Michael Bay to Produce Live-Action ‘Dora the Explorer’ Movie

Michael Bay to Produce Live-Action ‘Dora the Explorer’ Movie

Sometimes we all just need a good laugh.  I catch myself more often than not bemoaning the latest shovelware blockbuster or washing my hands (again) of DC’s ill-considered movie franchises.  And that’s a real drag, because despite what it might sometimes seem, I want these movies to be good.

Even Justice League.  Even The Emoji Movie.  If The Lego Movie and Trolls can somehow pull off their headshakingly terrible premises, why shouldn’t DC’s answer to The Avengers or Inside Out in your cell phone pan out just as well?

Michael Bay to Produce Live-Action ‘Dora the Explorer’ Movie

But every now and again, something like this comes along and makes it all worthwhile.  Every terrible movie, obvious cash-grab and thinly veiled commercial is worth putting up with when news like this comes in through the grapevine.  I mean, somebody’s actually paying money — multiple millions of dollars — to make sure that this makes its way to a theater near you.

After years of languishing in developmental Hell, Michael Bay will be producing a live-action Dora the Explorer movie: a sequel to the long-running, educational cartoon series that will see Dora grown into a teenage girl.

Let that sink in for a second.  Michael Bay, the man who brought Transformers to the big screen in a movie starring sweaty, pubescent Shia LaBeouf that included giant alien robots peeing on John Turturro, is making a Dora the Explorer movie.  The explosion monger responsible for high octane action flicks like Armageddon and The Rock was somebody’s first choice to head-up a movie based on cartoon about a seven-year-old teaching American kids Spanish.

Yeah, that’s something that happened.  Somebody is paying a literal fortune to make this movie happen.

Michael Bay to Produce Live-Action ‘Dora the Explorer’ Movie

To be fair, Bay’s just producing the movie.  It’s not like he’s actually in charge of directing it: a duty that will undoubtedly go to somebody else more suited to the task.  But still, you don’t see headlines like this too often.

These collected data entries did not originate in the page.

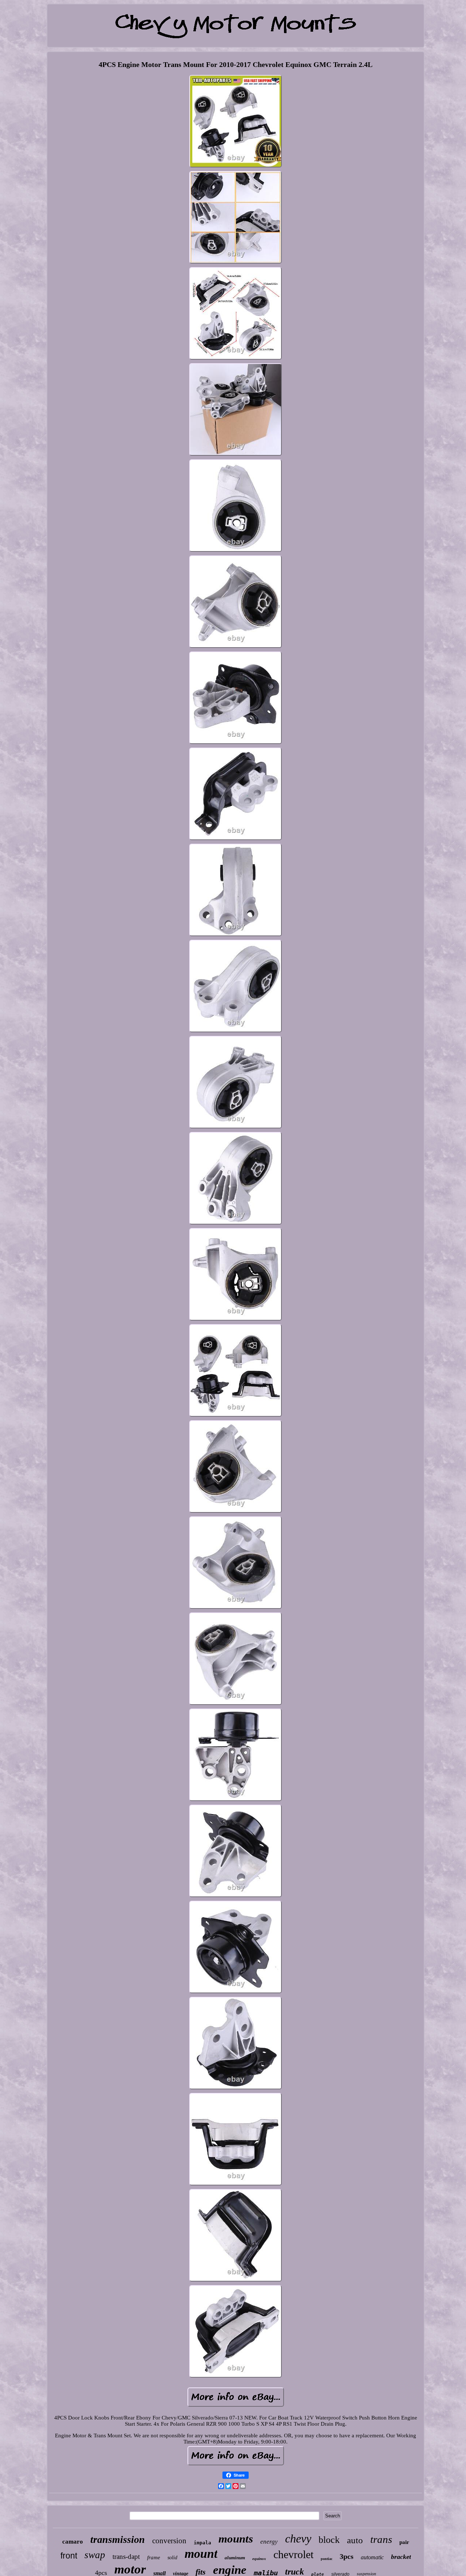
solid (172, 2557)
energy (269, 2541)
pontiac (326, 2559)
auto (355, 2540)
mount (201, 2553)
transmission (117, 2539)
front (68, 2555)
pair (404, 2542)
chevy (298, 2538)
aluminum (235, 2557)
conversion (169, 2540)
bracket (401, 2556)
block (329, 2540)
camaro (72, 2541)
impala (202, 2542)
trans (381, 2539)
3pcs (347, 2556)
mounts (235, 2538)
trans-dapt (126, 2556)
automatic (372, 2557)
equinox (259, 2558)
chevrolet (293, 2554)
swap (94, 2554)
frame (153, 2557)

Even more interesting, however, is the fact that Dora is going to be a teenager in this version.  They’re clearly aiming to draw in kids who were fans of her during her fourteen-year run as a little girl on TV.  Personally, I would have banked on the current generation of TV-watching kids before teenagers who have already moved on to bigger and better things.

Still, in a world where we were just subjected to Geostorm and are a month and counting from Justice League, you’ve got to laugh when you can.  And nothing is funnier than Michael Bay lending his name to a movie like this.